C’est le sentiment qui m’est venu à feuilleter les deux recueils intellectuels parus récemment sur l’IA : le premier numéro du Magazine d’AOC dédié au sujet, et celui du Grand Continent, l’Empire de l’Ombre, dirigé par Giuliano Da Empoli. Les points de vue sont radicalement différents, et forment les deux côtés du sujet. D’un côté, le Grand Continent joue un jeu étrange, en publiant des textes des empires en création (selon la terminologie utilisée par Karen Hao dans son enquête sur OpenAI), tout en portant un ton sombre de critique de ces techno-césaristes. On est étonné de lire Marc Andreesen et son manifeste techno-optimiste et Sam Altmann, deux personnes dont il est important de situer et critiquer les prises de positions et les actes, aux côtés de Mario Draghi et Lorenzo Castellani, qui dénonce l’ère de l’accélération réactionnaire. Je me prends à regretter un Débat, ou ce qu’aurait fait de ce sujet Esprit.
En face, AOC a le travers inverse, de textes engagés, stimulants, mais dans lesquels j’ai l’impression de savoir à l’avance ce que vont dire leurs auteurs, ceux que je fréquente depuis peut-être trop longtemps. J’ai bien aimé la posture plus critique, réfléchie, mobilisant des savoirs plus analytiques, et cédant moins à la fascination, mais elle méconnait un peu le défi de l’abondance, et un dialogue avec une vision plus aronienne du sujet, de géopolitique et de réalisme économique. J’en reste avec quelques très bonnes lectures, dont la découverte de Bernhard Rieder.
Lire les deux recueils en parallèle est un bon regard sur les tropismes français, et européens, de traitement du sujet. L’impression que le problème est un problème de distance avec ce sujet, et surtout, d’agentivité (oui, encore). Nous n’arrivons pas à nous considérer comme des héros potentiels de cette révolution, mais bien comme des sujets à protéger, qui pourraient au mieux s’insoumettre ou réguler, mais pas créer.
Il n’en reste pas moins que ces deux recueils sont à lire. Ils montrent qu’on peut revivifier un espace qui s’apparente à ce qu’ont été des revues, sur des sujets aussi fondamentaux. Un paysage se dessine.
A côté de ce débat européen un peu déprimant, car tourné vers un esprit d’ombre, de protection, et de recherche de marges de manœuvre, la poursuite du débat américain sur le Abundance d’Ezra Klein et Derek Thompson, dont je parlais dans une précédente newsletter, est vraiment vivifiant. Une de mes lectures marquantes de la semaine est celle du papier qu’Henry Farrell consacre dans Combinations au livre, et surtout au débat qu’il suscite, à ses forces comme ses faiblesses. C’est riche, riche. C’est l’amorce d’un débat post-silicon Valley qui se dessine, où une autre frange de l’espace politique et intellectuel que les techno-césaristes qui fascinent tant Giuliano Da Empoli et le Grand Continent cherchent un futur de construction et d’abondance.

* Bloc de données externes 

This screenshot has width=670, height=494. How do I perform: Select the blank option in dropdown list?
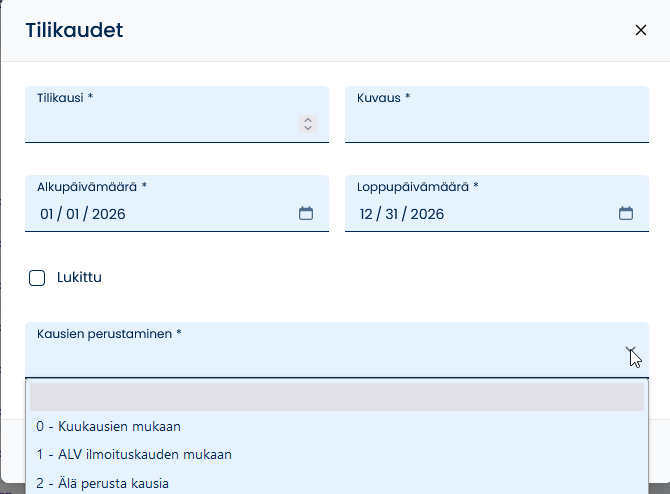coord(337,397)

Le sujet qu’ouvre Abundance n’est pas dans une opposition stérile entre centre-gauche et gauche radicale, comme le suggère Farrell, mais bien dans l’ouverture de pistes intéressantes, critiques et riches, à la réponse : comment construire un futur de manière dynamique ? J’y ajoute cette question relevée dans l’article, pour la blague : After software eats the world, what comes out the other end?
Après cette lecture vivifiante (je suis un fan de longue date d’Henry Farrell), je me suis perdu sur Combinations, stimulante revue de la RadicalXchange foundation. Un article est notamment passionnant : the art of broad listening. L’auteur, Jack Henderson, de la fondation, parle de pratiques émergentes dans les élections récentes en Asie, de nature à revivifier la démocratie dans une ère qui intègre l’IA. Alors que notre concentration européenne est pleinement sur les menaces, les risques associés à l’IA, des pratiques émergentes tentent d’utiliser la technologie pour résoudre des problèmes neufs.

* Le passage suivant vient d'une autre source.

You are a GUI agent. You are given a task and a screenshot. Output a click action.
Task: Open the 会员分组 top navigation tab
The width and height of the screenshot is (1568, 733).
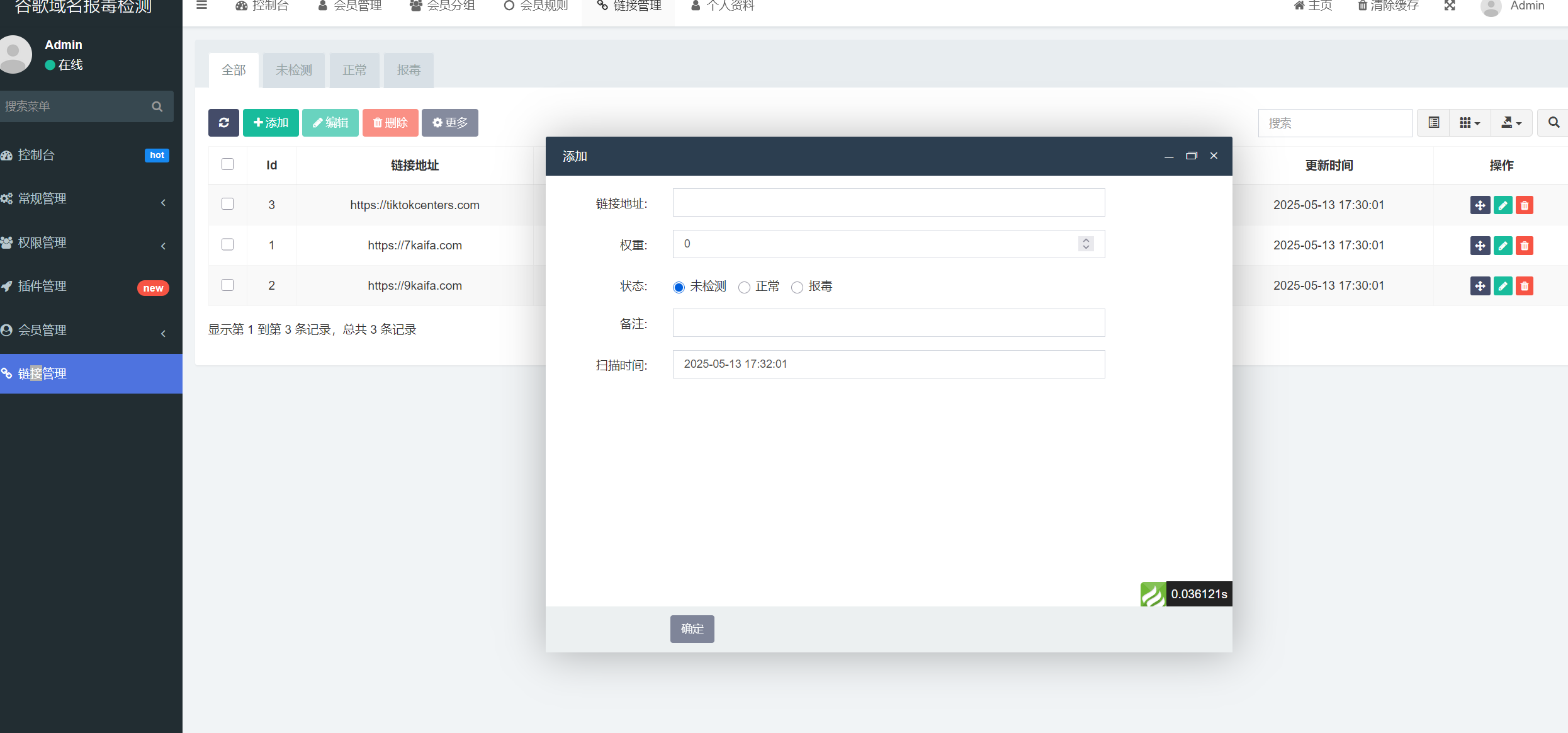point(443,6)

J’ai l’impression de revivre ce moment d’émergence du web politique, où la technologie pharmakon est explorée et utilisée dans les deux sens (poison et remède). L’expérience du numérique nous a appris à soigner les écosystèmes qui permettent les usages vertueux, nous protéger des logiques de prédation, mais aussi à accorder beaucoup d’attention à ces pratiques naissantes, qui développent l’agentivité et l’accompagnent.
On y parle du Japon, où un jeune candidat a obtenu le record historique de voix pour un candidat de moins de 40 ans à l’élection du gouvernement de Tokyo. Ce candidat, Takahiro Anno, de 33 ans, a mis en place une stratégie neuve de broad-listening, par opposition à celle de broadcasting, s’inspirant largement des travaux d’Audrey Tang et son équipe. Et ça dessine des pratiques neuves.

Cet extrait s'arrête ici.